Electric Nightlife at the California Academy of Sciences
Thursday, Sept. 12. $10-$12
Offering the most bang for your buck festival-wise, Thursday night features a mixture of sounds, art, and education. Maggi Payne presents water-inspired music in the coral reef gallery, instrument designers Donald Swearingen and Cheryl Leonard will lead interactive presentations about instrument creation, and the synthesizer group I/O Music Technology will teach the fine art of using modular synthesizers.
There will also be music from the L.A.-based electronic duo Lucky Dragons, plus sets by local DJs Geeta Dayal, Dominique Leone, and Joshua Kit Clayton.

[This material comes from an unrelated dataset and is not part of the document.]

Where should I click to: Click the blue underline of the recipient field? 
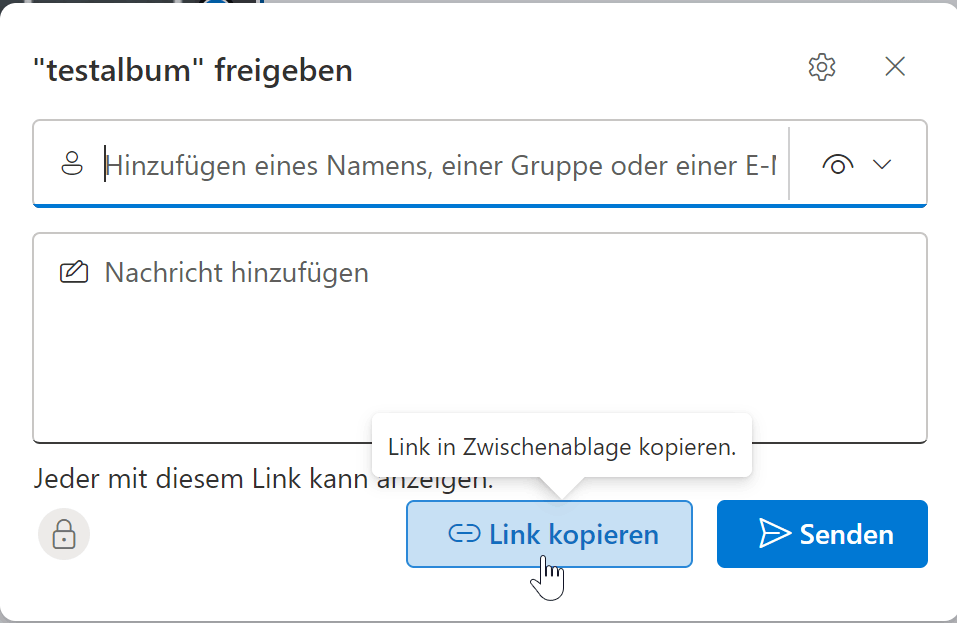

Laetitia Sonami performs on Friday
Concerts and Panel Discussion
Brava Theater Center, Fri Sept. 13 -- Sun, Sept. 15. $12-$25
The rest of the festival features three concerts and a panel discussion to honor the 100th anniversary of Luigi Russolo's futurist manifesto, The Art of Noises. In Noises, Russolo argued that the human ear had become accustomed to the sounds of machines and industrialization, and that this required a new approach to musical creation. The discussion will precede Friday night's concert, and is moderated by music writer and DJ Geeta Dayal.
The musical offerings are diverse, with more than 20 local and international artists booked. "We try to have a mix of people who are heavy hitters, combined with people who are emerging artists doing quality work," says Pamela Z, one of the organizers.
A few of her standout picks for this year are progressive techno producer Thomas Koner, French guitar player and sound looper Richard Pinhas, and Laetitia Sonami's performance of a piece composed by her mentor and electronic music pioneer, Eliane Radigue. Another performance to watch this year is the collaboration between Bay Area visual artists Joshua Churchill and John Davis, who created a piece that incorporates film and sound. Their collaboration from a January show at Shapeshifters Cinema in Oakland can be seen below.
The San Francisco Electronic Music Festival starts Thursday, Sept. 12 (and runs through Sept. 15) at the California Academy of Sciences, 55 Music Concourse, Golden Gate Park, and Brava Theater Center, 2871 24th St., S.F. Tickets are $12-$45; visit sfemf.org.